Elle en avise la victime ou ses ayants droit ainsi que l'employeur.
L'ensemble du dossier est rapporté devant le comité par le médecin conseil qui a examiné la victime ou qui a statué sur son taux d'incapacité permanente, ou par un médecin-conseil habilité à cet effet par le médecin-conseil régional.
Le comité entend obligatoirement l'ingénieur-conseil chef du service de prévention de la caisse d'assurance retraite et de la santé au travail ou l'ingénieur-conseil qu'il désigne pour le représenter.
Le comité peut entendre la victime et l'employeur, s'il l'estime nécessaire.
L'avis motivé du comité est rendu à la caisse primaire, qui notifie immédiatement à la victime ou à ses ayants droit la décision de reconnaissance ou de rejet de l'origine professionnelle de la maladie qui en résulte. Cette notification est envoyée à l'employeur. Lorsqu'elle fait grief, cette notification est effectuée par lettre recommandée avec demande d'avis de réception'.
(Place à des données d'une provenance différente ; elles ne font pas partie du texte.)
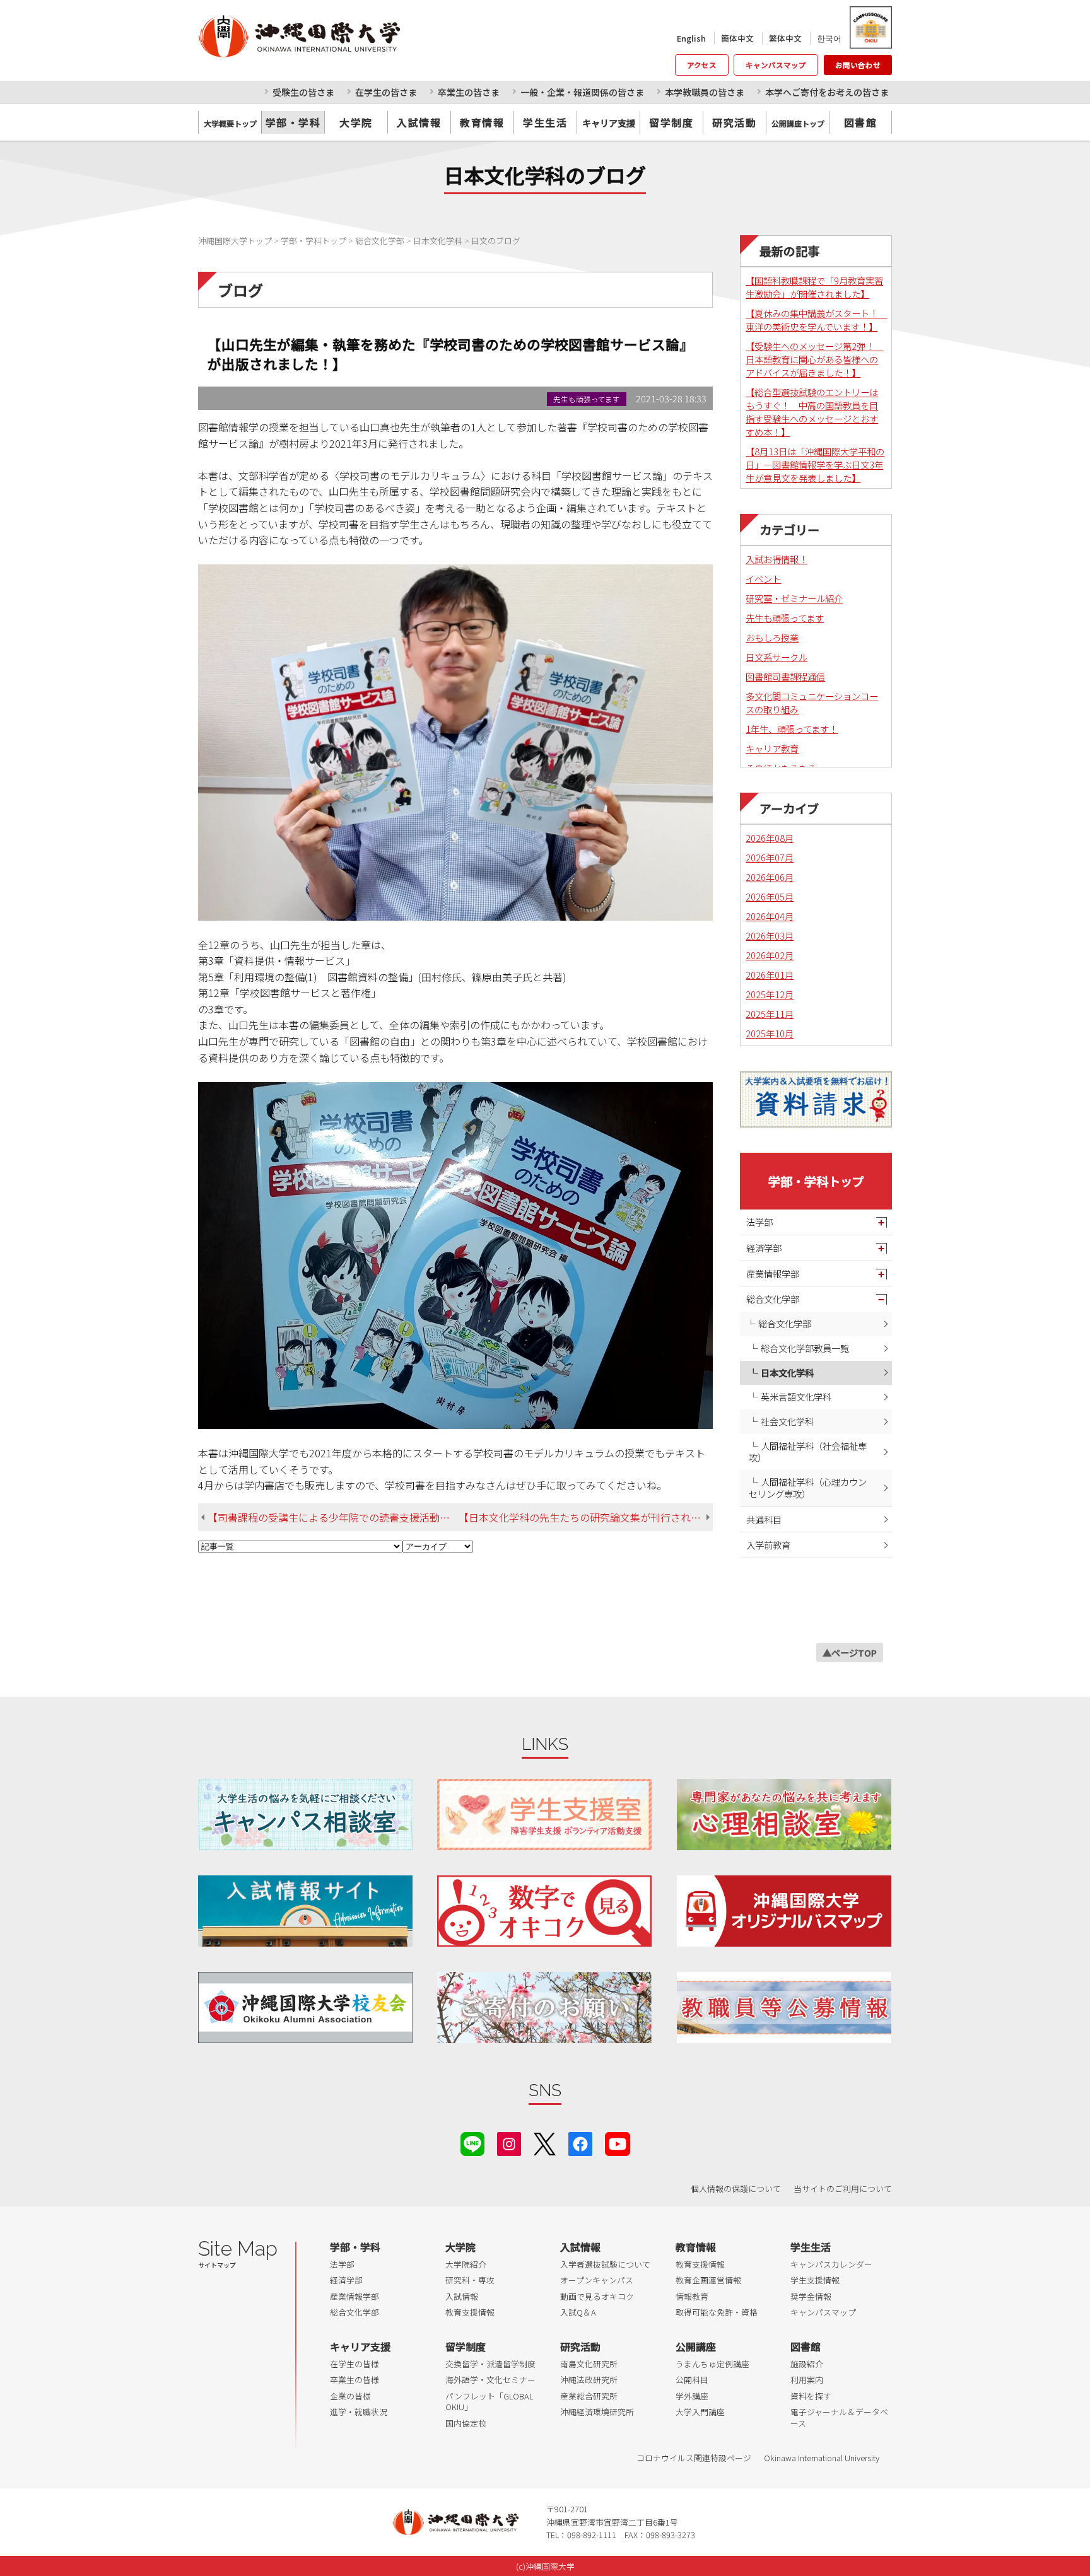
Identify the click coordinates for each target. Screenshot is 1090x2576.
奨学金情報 (810, 2296)
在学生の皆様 (354, 2364)
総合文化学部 (772, 1298)
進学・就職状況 (358, 2412)
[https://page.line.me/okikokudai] (472, 2142)
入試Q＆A (578, 2312)
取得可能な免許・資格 (717, 2312)
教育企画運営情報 (708, 2280)
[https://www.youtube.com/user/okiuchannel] (617, 2142)
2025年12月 (770, 994)
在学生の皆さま (386, 92)
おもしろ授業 (772, 637)
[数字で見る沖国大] (544, 1911)
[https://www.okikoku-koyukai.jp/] (305, 2007)
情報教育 (692, 2296)
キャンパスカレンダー (831, 2264)
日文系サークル (776, 656)
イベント (763, 578)
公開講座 (696, 2346)
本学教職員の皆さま (704, 92)
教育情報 (482, 122)
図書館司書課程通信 (785, 676)
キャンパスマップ (776, 65)
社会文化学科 (787, 1421)
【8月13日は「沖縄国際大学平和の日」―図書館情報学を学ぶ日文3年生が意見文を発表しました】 (815, 464)
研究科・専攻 (470, 2280)
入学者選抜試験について (605, 2264)
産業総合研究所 (589, 2396)
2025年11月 (770, 1013)
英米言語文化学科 (796, 1396)
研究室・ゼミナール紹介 (794, 598)
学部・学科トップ (816, 1181)
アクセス (702, 65)
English (691, 38)
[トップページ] (355, 36)
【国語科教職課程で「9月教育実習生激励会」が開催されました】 (814, 287)
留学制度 (671, 122)
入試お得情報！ (776, 559)
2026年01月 (770, 974)
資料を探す (810, 2396)
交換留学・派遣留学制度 (490, 2364)
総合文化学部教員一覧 (805, 1348)
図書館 (860, 122)
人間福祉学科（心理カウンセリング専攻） (808, 1487)
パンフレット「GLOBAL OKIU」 (489, 2401)
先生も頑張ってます (785, 617)
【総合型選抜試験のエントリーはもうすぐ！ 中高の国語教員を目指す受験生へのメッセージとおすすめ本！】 (812, 411)
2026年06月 (770, 876)
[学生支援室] (544, 1814)
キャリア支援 (360, 2346)
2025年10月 (770, 1033)
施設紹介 (806, 2364)
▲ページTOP (850, 1652)
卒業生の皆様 (354, 2380)
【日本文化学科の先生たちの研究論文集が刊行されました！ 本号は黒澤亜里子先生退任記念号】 (586, 1517)
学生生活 (545, 122)
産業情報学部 (772, 1273)
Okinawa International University (821, 2458)
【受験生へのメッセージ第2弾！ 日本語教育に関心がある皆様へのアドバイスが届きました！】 (814, 359)
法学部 (759, 1221)
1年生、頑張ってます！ (792, 728)
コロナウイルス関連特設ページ (693, 2458)
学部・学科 (293, 122)
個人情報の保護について (736, 2188)
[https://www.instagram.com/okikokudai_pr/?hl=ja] (509, 2142)
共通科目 (764, 1519)
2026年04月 (770, 916)
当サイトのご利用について (843, 2188)
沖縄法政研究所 (589, 2380)
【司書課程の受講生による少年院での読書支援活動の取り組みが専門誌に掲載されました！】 (333, 1517)
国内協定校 (465, 2423)
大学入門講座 (700, 2412)
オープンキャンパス (596, 2280)
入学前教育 (768, 1544)
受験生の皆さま (303, 92)
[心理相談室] (784, 1814)
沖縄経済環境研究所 (597, 2412)
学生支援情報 (815, 2280)
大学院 (356, 122)
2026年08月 (770, 837)
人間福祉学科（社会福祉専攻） (808, 1451)
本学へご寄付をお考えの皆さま (827, 92)
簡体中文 (737, 38)
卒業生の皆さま (469, 92)
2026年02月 (770, 955)
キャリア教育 (772, 748)
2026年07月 (770, 857)
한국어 (829, 38)
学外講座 (692, 2396)
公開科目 (692, 2380)
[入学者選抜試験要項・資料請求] (816, 1099)
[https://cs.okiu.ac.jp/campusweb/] (870, 27)
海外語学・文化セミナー (490, 2380)
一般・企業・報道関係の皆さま (582, 92)
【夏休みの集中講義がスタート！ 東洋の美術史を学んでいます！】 (816, 319)
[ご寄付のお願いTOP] (544, 2007)
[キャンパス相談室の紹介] (305, 1814)
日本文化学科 (787, 1372)
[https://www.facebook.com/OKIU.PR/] (580, 2142)
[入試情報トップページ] (305, 1911)
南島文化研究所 (589, 2364)
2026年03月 (770, 935)
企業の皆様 (350, 2396)
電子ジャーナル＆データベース (839, 2417)
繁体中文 (785, 38)
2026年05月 (770, 896)
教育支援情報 (470, 2312)
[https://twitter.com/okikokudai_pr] (545, 2142)
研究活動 (734, 122)
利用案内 (806, 2380)
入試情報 (419, 122)
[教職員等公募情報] (784, 2007)
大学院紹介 (465, 2264)
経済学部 (764, 1247)
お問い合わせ (858, 65)
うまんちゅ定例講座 (712, 2364)
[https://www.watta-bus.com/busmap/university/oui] (784, 1911)
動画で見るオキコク (597, 2296)
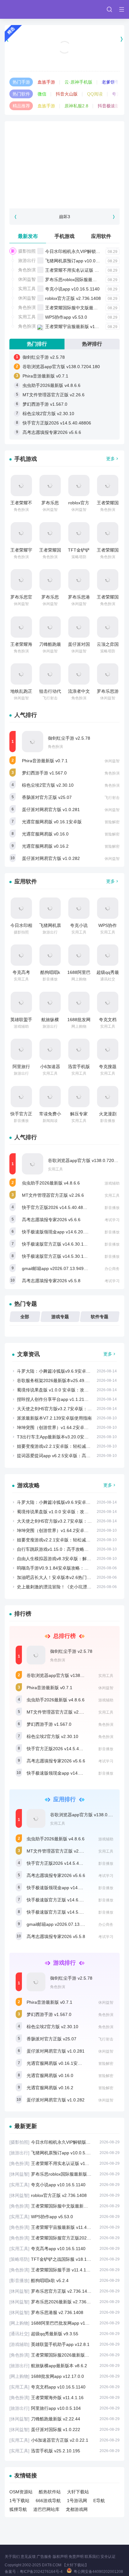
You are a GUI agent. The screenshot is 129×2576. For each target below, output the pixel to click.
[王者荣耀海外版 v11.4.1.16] (21, 627)
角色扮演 (27, 269)
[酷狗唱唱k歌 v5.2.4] (50, 955)
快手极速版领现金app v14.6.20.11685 (59, 1231)
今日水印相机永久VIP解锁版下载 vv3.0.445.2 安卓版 (64, 2142)
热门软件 (21, 93)
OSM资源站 (21, 2491)
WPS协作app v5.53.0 (66, 317)
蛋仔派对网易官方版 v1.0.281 (51, 809)
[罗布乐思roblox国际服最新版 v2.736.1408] (50, 485)
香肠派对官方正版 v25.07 (47, 797)
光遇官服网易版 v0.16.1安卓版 (52, 821)
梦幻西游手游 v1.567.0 (45, 404)
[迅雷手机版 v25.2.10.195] (79, 1049)
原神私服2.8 (76, 105)
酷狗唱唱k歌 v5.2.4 (64, 2280)
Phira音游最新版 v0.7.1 (45, 375)
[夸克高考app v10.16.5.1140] (21, 955)
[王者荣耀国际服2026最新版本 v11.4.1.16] (107, 579)
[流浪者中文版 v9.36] (79, 674)
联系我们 (92, 2556)
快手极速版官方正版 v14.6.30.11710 (57, 1244)
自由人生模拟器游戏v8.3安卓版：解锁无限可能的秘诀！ (71, 1558)
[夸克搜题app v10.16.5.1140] (107, 1049)
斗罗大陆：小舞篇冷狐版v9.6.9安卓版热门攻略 (62, 1371)
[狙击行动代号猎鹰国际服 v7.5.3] (50, 674)
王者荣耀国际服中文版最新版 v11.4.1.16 (84, 307)
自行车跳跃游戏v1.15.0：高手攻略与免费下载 (61, 1549)
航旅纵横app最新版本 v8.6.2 (64, 2365)
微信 (42, 93)
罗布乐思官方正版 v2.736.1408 (64, 2291)
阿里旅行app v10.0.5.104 (64, 2408)
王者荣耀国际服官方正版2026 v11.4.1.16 (64, 2237)
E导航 (99, 2500)
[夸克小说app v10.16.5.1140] (79, 908)
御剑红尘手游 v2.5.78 (44, 357)
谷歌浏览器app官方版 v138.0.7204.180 (61, 366)
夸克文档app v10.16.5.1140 (64, 2386)
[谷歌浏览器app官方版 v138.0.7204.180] (32, 1164)
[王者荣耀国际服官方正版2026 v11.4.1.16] (50, 532)
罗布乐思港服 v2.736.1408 (64, 2312)
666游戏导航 (48, 2500)
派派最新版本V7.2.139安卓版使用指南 (54, 1418)
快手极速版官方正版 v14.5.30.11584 (57, 1256)
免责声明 (76, 2556)
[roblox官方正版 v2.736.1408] (79, 485)
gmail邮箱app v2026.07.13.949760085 (60, 1268)
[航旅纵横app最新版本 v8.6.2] (50, 1002)
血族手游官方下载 (64, 55)
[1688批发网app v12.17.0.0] (79, 1002)
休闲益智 (27, 279)
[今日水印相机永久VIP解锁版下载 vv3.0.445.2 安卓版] (21, 908)
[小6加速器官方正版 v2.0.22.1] (50, 1049)
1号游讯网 (77, 2500)
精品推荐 (21, 105)
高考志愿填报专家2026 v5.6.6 (52, 432)
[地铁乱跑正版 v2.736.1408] (21, 674)
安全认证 (108, 2556)
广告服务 (44, 2556)
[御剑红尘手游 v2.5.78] (32, 741)
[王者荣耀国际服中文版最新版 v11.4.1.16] (107, 485)
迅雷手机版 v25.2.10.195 (64, 2450)
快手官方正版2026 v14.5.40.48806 (57, 422)
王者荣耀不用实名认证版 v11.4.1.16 (80, 270)
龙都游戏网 (77, 2509)
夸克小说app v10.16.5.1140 (72, 288)
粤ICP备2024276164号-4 (41, 2571)
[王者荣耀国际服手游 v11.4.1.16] (107, 532)
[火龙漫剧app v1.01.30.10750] (107, 1096)
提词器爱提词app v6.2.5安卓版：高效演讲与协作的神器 (71, 1455)
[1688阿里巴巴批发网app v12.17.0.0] (79, 955)
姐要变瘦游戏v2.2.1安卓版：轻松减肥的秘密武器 (64, 1446)
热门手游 (21, 82)
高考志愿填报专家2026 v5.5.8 (51, 1280)
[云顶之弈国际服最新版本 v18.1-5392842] (107, 627)
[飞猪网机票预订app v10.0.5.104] (50, 908)
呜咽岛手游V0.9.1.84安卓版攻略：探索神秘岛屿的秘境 (70, 1568)
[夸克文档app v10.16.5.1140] (107, 1002)
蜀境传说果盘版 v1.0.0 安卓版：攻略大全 (57, 1389)
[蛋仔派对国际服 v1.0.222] (79, 627)
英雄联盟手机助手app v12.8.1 (64, 2344)
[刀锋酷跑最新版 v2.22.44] (50, 627)
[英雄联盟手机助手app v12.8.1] (21, 1002)
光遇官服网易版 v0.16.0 (45, 833)
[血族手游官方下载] (64, 39)
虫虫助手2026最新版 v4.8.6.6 (51, 385)
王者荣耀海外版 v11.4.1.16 (64, 2397)
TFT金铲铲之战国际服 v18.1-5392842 (64, 2259)
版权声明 (60, 2556)
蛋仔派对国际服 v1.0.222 (64, 2429)
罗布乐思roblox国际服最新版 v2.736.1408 (86, 279)
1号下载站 (19, 2500)
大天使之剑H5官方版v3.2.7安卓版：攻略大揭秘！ (65, 1408)
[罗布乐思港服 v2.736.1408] (79, 579)
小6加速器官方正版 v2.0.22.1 (64, 2440)
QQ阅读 (95, 93)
Il a été jugé par la Cour de cassation, au visa des articles L. 461-1, D.461-29 et D. 461-30 du code de la sécurité sociale, qu'en cas de saisine d'un comité régional de reconnaissance des maladies professionnelles, dont l'avis s'impose à la caisse, l'information du salarié, de ses ayants droit et de l'employeur sur la procédure d'instruction et sur les points susceptibles de leur faire grief s'effectue avant la transmission du dossier audit comité régional ; que cette information précise la date à laquelle s'effectuera cette transmission. (2e Civ., 25 novembre 2021, pourvoi n° 20-15.574)
En l'espèce, par courrier du 10 décembre 2018, intitulé 'consultation du dossier avant transmission au comité régional de reconnaissance des maladies professionnelles', la caisse a informé la société que la maladie 'syndrome dépressif ; trouble du sommeil ; burn out' déclarée par M.[H] le 19 juin 2018 n'est pas désignée dans un tableau des maladies professionnelles, que le dossier va être soumis à l'avis des experts du [2] et qu'avant la transmission audit comité, elle a la possibilité de venir consulter les pièces constitutives du dossier jusqu'au 30 décembre 2018 ; que pendant cette période, elle peut également formuler des observations qui seront annexées au dossier.
Cependant, ce courrier ne précise pas la date à laquelle la caisse envisage de transmettre le dossier au [2] de sorte que c'est à juste titre que les premiers juges ont, pour ce seul motif et sans qu'il soit utile de statuer sur les autres moyens soulevés, jugé inopposable à l'égard de la société la décision de prise en charge de la maladie déclarée par M. [H].
Le jugement sera en conséquence confirmé en toutes ses dispositions.
2 - Sur les dépens
Les dépens de la présente procédure d'appel seront laissés à la charge de la caisse qui succombe à l'instance.
PAR CES MOTIFS :
La COUR, statuant publiquement par arrêt contradictoire mis à disposition au greffe,
CONFIRME le jugement du pôle social de [Localité 4] du 12 mai 2023 (RG 20/00827) dans toutes ses dispositions ;
CONDAMNE la caisse primaire d'assurance maladie de la Sarthe aux dépens d'appel.